En el ámbito de la energía solar, por ejemplo, las subvenciones gubernamentales fueron decisivas para que las empresas chinas dominaran el mercado mundial en la década de 2010, según un informe de 2020 elaborado por la Information Technology & Information Foundation (ITIF, por sus siglas en inglés), con sede en Washington. Las empresas chinas vendieron paneles solares baratos en todo el mundo, destruyendo la industria de paneles solares en Estados Unidos y otros países. Cuando Estados Unidos impuso derechos antidumping a los paneles solares chinos subvencionados por el gobierno en 2012, ya era demasiado tarde para salvar gran parte de la industria nacional.

China es un “líder (…) en el robo de tecnologías limpias extranjeras, presionando a estas empresas para que las transfieran [a China] cuando no quieren hacerlo, y subvencionando masivamente a las empresas de tecnologías limpias menos innovadoras en China”, dijo Robert Atkinson, presidente de ITIF, en un debate virtual el 19 de abril.

Di también sugirió que el régimen ponga en marcha políticas de incentivos para animar a las empresas chinas a convertirse a las energías limpias, ya que la mayoría de las empresas del país son contaminantes en serie y derrochadoras de energía. Esto llevaría a un descenso significativo de las emisiones, lo que aumentaría el prestigio del régimen chino en la escena internacional.

Quedándose atrás

La búsqueda de China para aumentar la dependencia de las energías limpias tendrá un precio para los pobres del país, según Di.

Un gran segmento de la población china no disfruta de la calefacción en invierno porque todo el sur de China no está equipado con calefacción central. Cientos de millones de chinos que no pueden permitirse soluciones de calefacción privadas se ven obligados a soportar los inviernos en el frío.
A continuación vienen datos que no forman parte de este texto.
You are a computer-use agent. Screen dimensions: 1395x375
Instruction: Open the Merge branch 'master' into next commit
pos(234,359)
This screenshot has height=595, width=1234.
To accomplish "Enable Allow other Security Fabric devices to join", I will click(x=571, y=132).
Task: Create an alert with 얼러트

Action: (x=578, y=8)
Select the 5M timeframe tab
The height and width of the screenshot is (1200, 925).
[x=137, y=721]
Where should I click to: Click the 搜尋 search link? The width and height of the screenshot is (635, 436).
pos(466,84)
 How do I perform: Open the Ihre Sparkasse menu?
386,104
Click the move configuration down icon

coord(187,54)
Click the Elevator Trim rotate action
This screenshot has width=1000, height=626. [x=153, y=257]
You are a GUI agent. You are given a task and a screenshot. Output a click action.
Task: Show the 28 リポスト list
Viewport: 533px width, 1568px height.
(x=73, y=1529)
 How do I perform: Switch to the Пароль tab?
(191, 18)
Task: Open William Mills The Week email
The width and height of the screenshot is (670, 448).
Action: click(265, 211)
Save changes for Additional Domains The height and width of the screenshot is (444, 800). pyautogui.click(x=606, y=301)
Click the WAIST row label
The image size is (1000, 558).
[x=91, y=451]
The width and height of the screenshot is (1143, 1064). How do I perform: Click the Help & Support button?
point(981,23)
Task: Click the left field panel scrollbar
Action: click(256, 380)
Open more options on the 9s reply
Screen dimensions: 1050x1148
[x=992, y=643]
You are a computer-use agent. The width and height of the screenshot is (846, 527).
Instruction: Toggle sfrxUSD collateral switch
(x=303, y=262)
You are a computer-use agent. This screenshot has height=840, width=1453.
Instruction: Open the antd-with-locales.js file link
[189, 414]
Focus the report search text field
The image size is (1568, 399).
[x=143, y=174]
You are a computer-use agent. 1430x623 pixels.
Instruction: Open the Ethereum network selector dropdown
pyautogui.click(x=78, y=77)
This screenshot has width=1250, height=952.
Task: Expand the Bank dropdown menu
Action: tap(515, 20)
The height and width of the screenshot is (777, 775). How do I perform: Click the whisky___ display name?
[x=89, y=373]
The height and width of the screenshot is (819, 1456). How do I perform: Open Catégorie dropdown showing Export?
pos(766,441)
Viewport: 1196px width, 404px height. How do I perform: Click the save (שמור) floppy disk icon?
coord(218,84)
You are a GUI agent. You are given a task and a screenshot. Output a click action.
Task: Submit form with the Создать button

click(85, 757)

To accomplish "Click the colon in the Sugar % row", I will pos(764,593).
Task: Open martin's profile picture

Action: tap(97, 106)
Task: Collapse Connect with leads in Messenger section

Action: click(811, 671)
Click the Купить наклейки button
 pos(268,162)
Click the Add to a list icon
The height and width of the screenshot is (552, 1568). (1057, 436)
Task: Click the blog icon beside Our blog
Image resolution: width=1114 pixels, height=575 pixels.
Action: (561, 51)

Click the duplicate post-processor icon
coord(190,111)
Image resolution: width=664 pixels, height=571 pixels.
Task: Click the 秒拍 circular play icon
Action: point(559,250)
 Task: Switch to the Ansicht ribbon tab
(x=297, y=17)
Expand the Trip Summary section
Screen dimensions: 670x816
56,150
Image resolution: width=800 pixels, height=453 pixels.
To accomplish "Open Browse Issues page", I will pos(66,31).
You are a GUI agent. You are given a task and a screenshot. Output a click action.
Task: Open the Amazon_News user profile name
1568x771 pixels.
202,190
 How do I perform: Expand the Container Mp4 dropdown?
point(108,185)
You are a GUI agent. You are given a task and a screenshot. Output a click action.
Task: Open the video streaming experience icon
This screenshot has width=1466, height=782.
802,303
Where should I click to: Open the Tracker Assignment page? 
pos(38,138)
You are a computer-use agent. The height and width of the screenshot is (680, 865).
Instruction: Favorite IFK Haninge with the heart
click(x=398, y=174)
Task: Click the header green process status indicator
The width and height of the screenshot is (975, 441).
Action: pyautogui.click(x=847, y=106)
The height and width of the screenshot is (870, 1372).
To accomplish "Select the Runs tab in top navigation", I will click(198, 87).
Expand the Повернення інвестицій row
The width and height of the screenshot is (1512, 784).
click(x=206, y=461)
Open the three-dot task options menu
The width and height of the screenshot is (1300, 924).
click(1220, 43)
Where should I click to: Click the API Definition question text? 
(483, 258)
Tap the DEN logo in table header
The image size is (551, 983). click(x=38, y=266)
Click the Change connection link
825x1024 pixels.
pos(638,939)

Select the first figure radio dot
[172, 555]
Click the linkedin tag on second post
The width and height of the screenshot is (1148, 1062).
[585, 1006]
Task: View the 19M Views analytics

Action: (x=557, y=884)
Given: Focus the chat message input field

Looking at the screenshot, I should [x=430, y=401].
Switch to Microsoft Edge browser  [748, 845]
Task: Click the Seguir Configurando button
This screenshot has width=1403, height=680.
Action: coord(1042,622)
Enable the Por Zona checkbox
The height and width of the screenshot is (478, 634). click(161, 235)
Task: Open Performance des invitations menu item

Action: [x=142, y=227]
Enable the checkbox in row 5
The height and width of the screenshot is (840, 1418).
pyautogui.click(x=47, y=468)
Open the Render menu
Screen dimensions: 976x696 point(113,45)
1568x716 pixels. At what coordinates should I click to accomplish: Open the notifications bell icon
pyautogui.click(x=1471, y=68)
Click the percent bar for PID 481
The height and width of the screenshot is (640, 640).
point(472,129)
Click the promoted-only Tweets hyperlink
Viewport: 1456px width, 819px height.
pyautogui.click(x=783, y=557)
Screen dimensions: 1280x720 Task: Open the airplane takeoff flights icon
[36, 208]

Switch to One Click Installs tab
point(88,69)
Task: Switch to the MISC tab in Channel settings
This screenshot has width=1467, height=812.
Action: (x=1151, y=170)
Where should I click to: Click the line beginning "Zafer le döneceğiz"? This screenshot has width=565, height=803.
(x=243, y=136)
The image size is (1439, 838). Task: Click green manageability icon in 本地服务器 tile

Si el régimen intenta reducir las emisiones, Di teme que el “sueño” de la gente de tener calefacción en invierno no se haga realidad durante mucho tiempo.

Di recuerda que en su ciudad natal, Qidong, en la provincia oriental china de Jiangsu, lo único que podía hacer la gente era tiritar durante las estaciones de invierno, cuando las temperaturas medias caían hasta el punto de congelación. Qidong se encuentra en la desembocadura del río Yangtze, el más largo del país, que atraviesa el centro-sur del país. Di dijo que la mayoría de la gente que vive en la región del río Yangtze no puede permitirse sistemas de calefacción propios. La economía china, por su parte, no es lo suficientemente fuerte como para soportar la instalación de calefacción central a todos estos hogares, dijo.